Eno's first song album after leaving Roxy Music and emphatically establishes his far-sighted talent that was barely hinted at within the confines of Ferry's band. There is glam, there is 50's rock and roll, pre-punk punk, art rock, avant garde all mixed together in a surreal, alien brew.
There is a simplicity and almost amateurish wilfulness about this album, though there is no denying the sophistication of the material, arrangements and playing. Eno is at his playful, naughty best here. That even stretches to the album title, the meaning of which is reflected in one of the items shown on the album cover!

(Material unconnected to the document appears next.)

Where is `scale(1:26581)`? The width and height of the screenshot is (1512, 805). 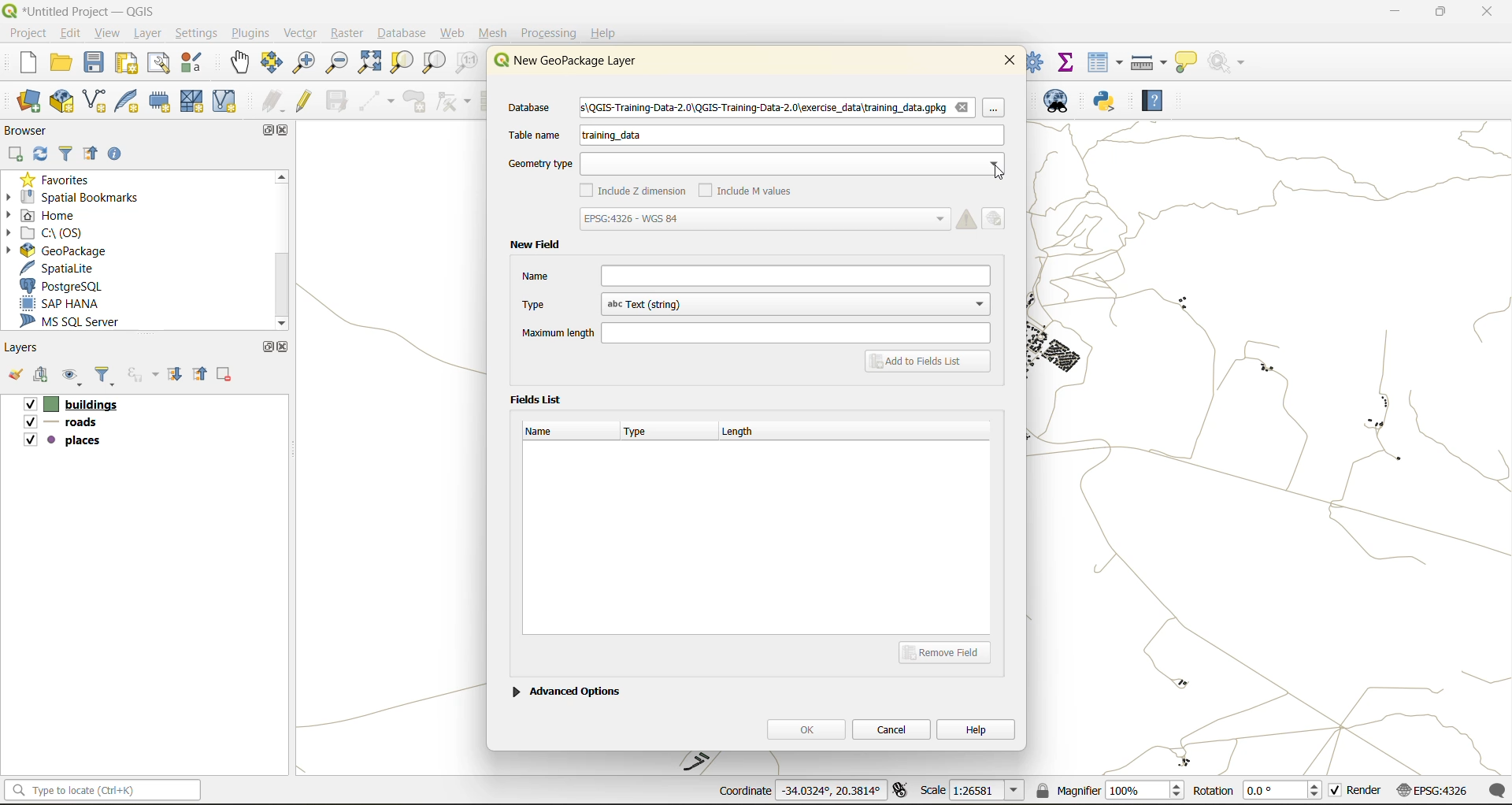
scale(1:26581) is located at coordinates (973, 790).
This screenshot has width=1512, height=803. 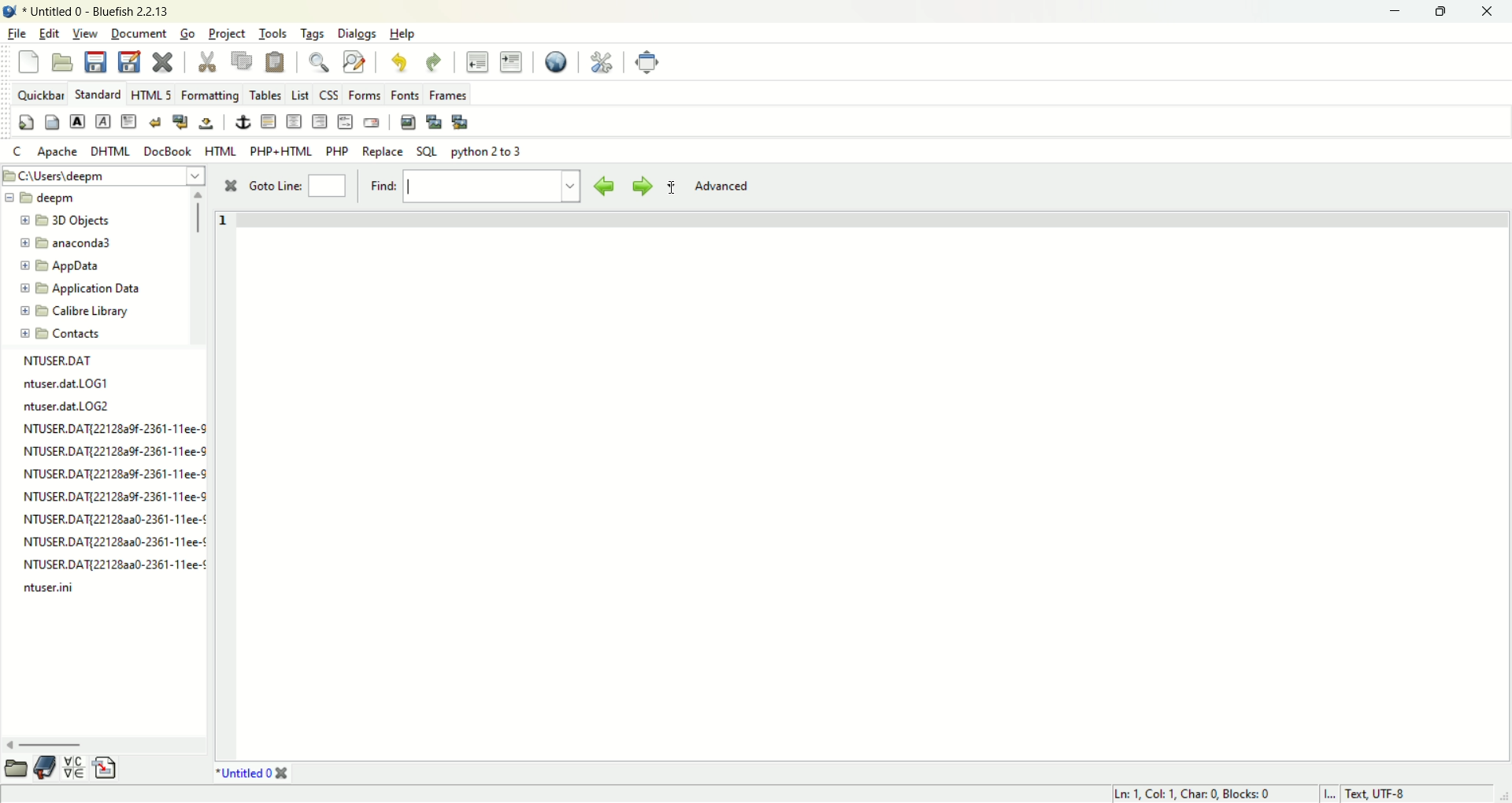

Best here is "Baby's On Fire" where Fripp produces one of his most blistering solos. "Driving Me Backwards" is darkly menacing. "Cindy Tells Me" is a gorgeous pop song which ends too soon. This album is what Roxy Music would have sounded like if helmed by Eno. All members bar Ferry appear and Eno even does a good impersonation of the crooner on "Dead Finks Don't Talk"!
A couple of comments about these re-issues. They are minimally packaged in digipaks which are housed in transparent plastic slip cases. These are not remasters as such, but new transfers taken from the original master tapes using the new Direct Stream Digital (DSD) format. This is state of the art as regards mastering onto compact disc. They have been transferred by Simon Heyworth who is one of the best in the business. He has made statements about the remastering of these recordings. Why change something that was done right originally! Eno was happy with the original mastering so what is needed is just the best transfer onto compact disc that is currently feasible. Whereas the original CD's sounded flat and thin, these transfers are much livelier and offer a fuller, more detailed sound.